Tone & Themes of the John Dortmunder Series

The tone is wry, dryly humorous, and cheerfully cynical, blending sophisticated comedy with gentle mockery of both criminals and authority. Westlake’s prose is crisp, economical, and packed with understated wit—dialogue crackles, descriptions are economical, and the absurdity builds organically rather than forced. It’s light without being frivolous, never mean-spirited, and always affectionate toward its flawed characters. Themes explore the futility of perfect planning in an imperfect world, the inevitability of bad luck, loyalty among misfits, the thin line between genius and folly, and the quiet dignity of the professional crook who sticks to his code even when everything goes sideways. Underlying it all is a celebration of resilience—Dortmunder never quits, never loses his dry humor, and somehow keeps going despite the universe’s best efforts to thwart him.
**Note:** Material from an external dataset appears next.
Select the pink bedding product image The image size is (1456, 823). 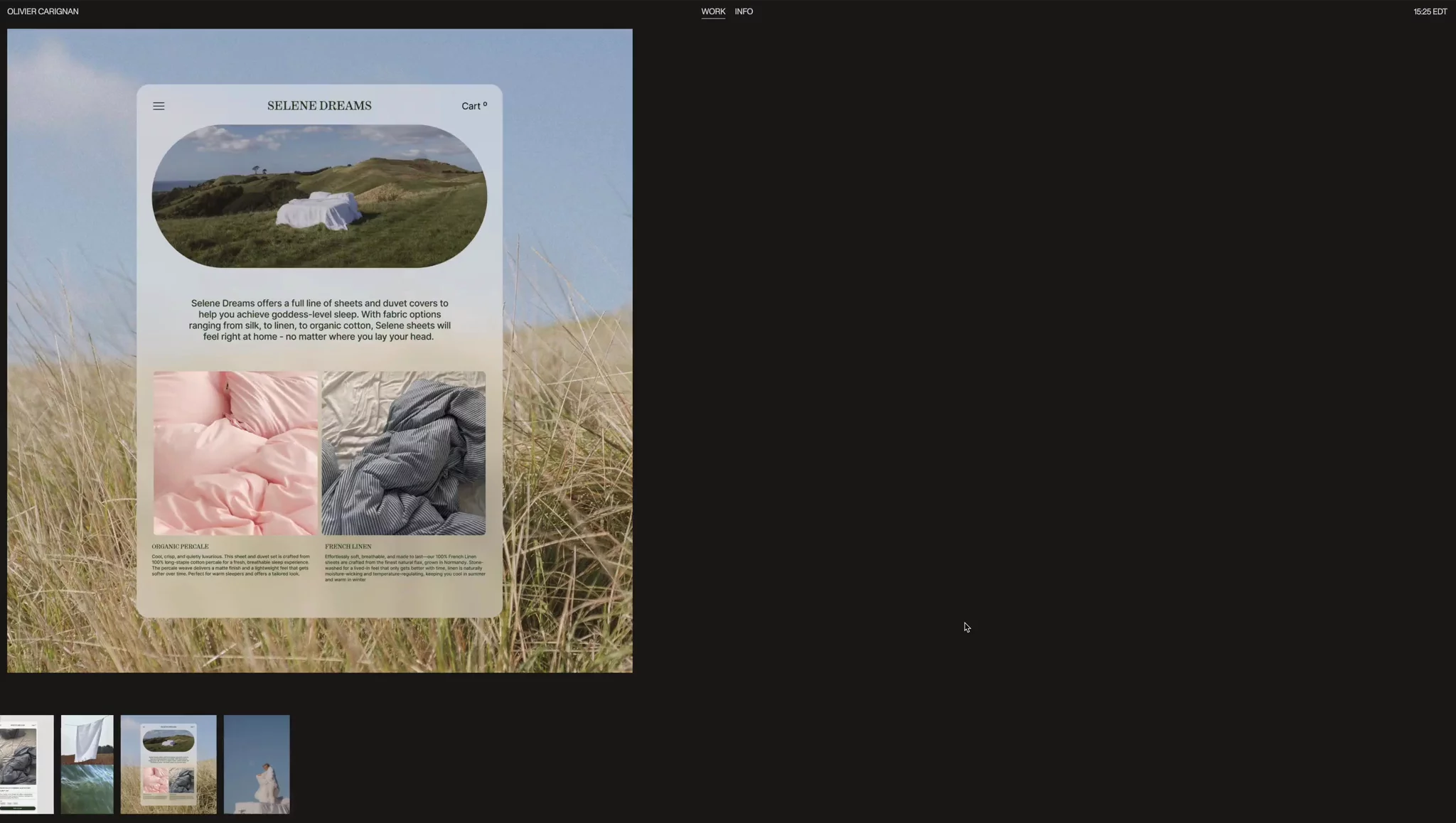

In the end, the John Dortmunder series delights as a masterclass in comic timing and human folly, where the perfect crime remains forever just out of reach and laughter is the only reliable score. Donald E. Westlake gifts readers a world where brilliance meets bungling, pessimism meets perseverance, and even the unluckiest crook can claim a certain stubborn dignity. The books leave you grinning at life’s absurdities, rooting for the underdog who never quite wins big but never stops trying—a timeless reminder that in the grand heist of existence, the real treasure is the company you keep and the jokes you share along the way.



Books in this series fall into the following genres

Click on any of the links above to see more series and books in these genres.

Frequently Asked Questions (FAQ)

There are 17 books in the John Dortmunder series. The series includes 14 novels and 2 short stories/novellas.

The John Dortmunder series does not have a new book coming out soon. The latest book, Get Real (Book 14), was published in July 2009.

The first book in the John Dortmunder series, The Hot Rock, was published in May 1970.

The John Dortmunder series primarily falls into the Crime genre.